Она подумала-подумала и согласилась:
— Да, прав ты! Оставь ее! Оставь ее, словно вовсе и не примечаешь!
Вот так она мне внушала, предостерегала, боялась она за дочь — «оставь ее, словно вовсе и не примечаешь», — но я-то Хану видел, все чаще и чаще попадалась она мне на глаза, хоть я и не любил ее дерзкий язык. Лучше и не говорить о том, как она себя вела. Она старалась любой ценой разозлить меня, вывести из себя. Целый божий день язвила по моему адресу, особенно сладко, если кто из соседей проходил мимо, а то по воскресеньям после мессы. Нет, об этом рассказать невозможно! Одно по сей день и сегодня живет во мне, не позабылось — жуткая ненависть к ней, которая стала тлеть у меня в груди той весной, год назад. Я искал случая ее отдубасить, и по сей день, стоит мне об этом вспомнить, так и чувствую свои пальцы в ее лохматых космах, чувствую прикосновение ладоней к ее щекам, к лицу, которое все время смеялось, щерилось и показывало мне зубы, эти ее проклятые зубы.
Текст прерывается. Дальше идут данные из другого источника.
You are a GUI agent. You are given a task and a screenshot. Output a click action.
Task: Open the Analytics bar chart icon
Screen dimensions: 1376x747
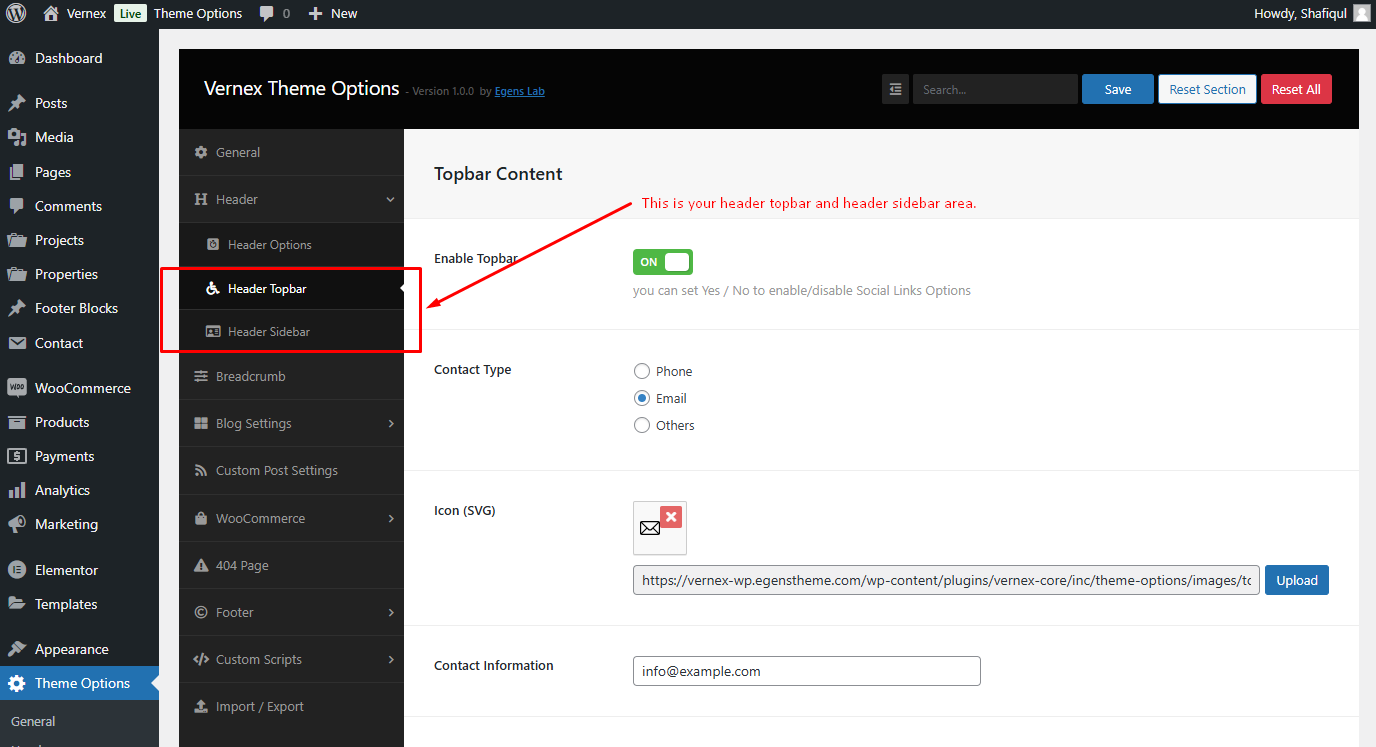point(16,490)
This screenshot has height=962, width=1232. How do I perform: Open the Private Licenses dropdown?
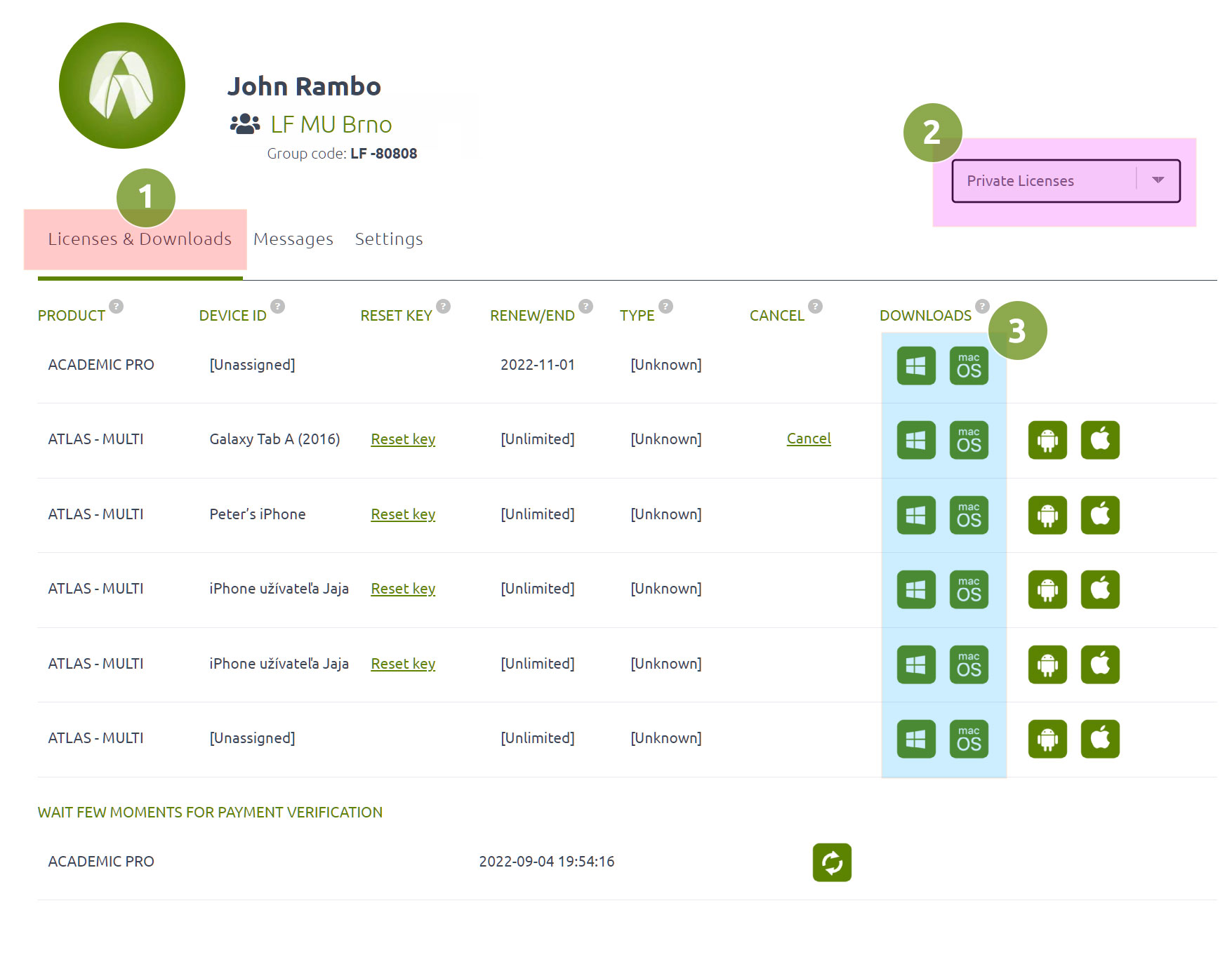[x=1066, y=181]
Лучше б было и сейчас не вспоминать об этом…
Не помню уж, то ли осенью листья поздно осыпались, то ли снег рано выпал, в общем, не успели мы набрать листьев, и к весне нечего нам стало стелить скотине.
— Нету больше листьев, стелить нечего! — коротко сообщил я за ужином.
— О господи, верно! — озабоченно и сокрушенно вздохнула Топлечка.
И до конца ужина никто не раскрыл рта. Поэтому, когда мы встали из-за стола, я, зная, что назавтра никаких дел особых нет, спросил:
— А что, может договоримся сходить в Дрстелиняк? — Дрстелиняк — это была такая местность под Гомилой, ближе к Драве, где у Топлеков был лес. — Собирать-то придется!
— О господи, верно, — опять завздыхала Топлечка и посмотрела на дочерей. — Туника! Хана! Вы слыхали?
— Я и сама знаю, что я только для работы в доме, — отрезала Хана и вышла.
Топлечка заныла, как бы ей самой хотелось пойти в Дрстелиняк и как жаль, что приходится просить об этом детей. Ну и, ясное дело, кончилось все Ханой.
— Ладно, девонька, погоди, все тебе отольется! Я-то тебя хорошо знаю, так просто тебе по жизни не погулять.
Мы с Туникой оставили ее причитать, а на другое утро я с обеими девчонками на телеге отправился в лес.
Хана и Туника расположились на сене, и, забираясь через борт в телегу, Хана не утерпела, чтоб не высказаться:
— Ух, как графини какие поедем!
— Только б, Южек, с вами чего не случилось, — беспокоилась Топлечка, она стояла на пороге и смотрела, как мы усаживались.
— Только, миленький Южек, не переверни нас, — в тон ей ответила Хана, — жалко таких невест!
— О господи, господи! — захныкала Топлечка, а я хлестнул быков.
Больше я не оглядывался — ни на двери дома, где, сложив руки на животе и вытаращив несчастные глаза, стояла Топлечка, ни на телегу, где сидели девушки: Туника, обеими руками обнимавшая корзину с обедом, и Хана, которая все ворочалась в сене и чему-то смеялась. С радостью хлестнул бы я ее кнутом за такое ее отношение к людям, к матери, но, как я уж сказал, я не оглядывался и кнутом ее не стегнул, хотя… хотя это ее «миленький Южек» ужасно меня злило. Злило это меня, и я думал, как это может вот такая девчонка издеваться над матерью и никто ей за это не даст щелчка — точно бога над ней не было. Тем временем мы ехали, я сидел впереди, над колесами, и с трудом удерживался, чтоб не хлестнуть Хану разок-другой, а Хана все болтала и кривлялась. Свой пестрый платок она завязала узлом сзади — она бросала нам вызов! — и голова у нее как бы торчала прямо над животом из бордовой кофты. Туника притулилась рядом, обняв корзину, и изредка улыбалась, но и то как-то кисло, скорей для того, чтоб сестра не устроила представление еще похлеще. Жалко мне было Тунику, сердце сжималось у меня в груди, глядя на нее.
Телегу и быков мы оставили в овражке, у опушки леса, а сами тронулись вверх по склону, где было много листвы, — сестры собирали ее граблями, а я относил. Поначалу пришлось далеко ходить, а они спешили набрать кучу. Нагружали на меня полные корзины, так что я пошатывался под их тяжестью.
— Ну что, парень, аль нет у тебя больше силы? — посмеивалась Хана. — Всю ты ее у матери оставил?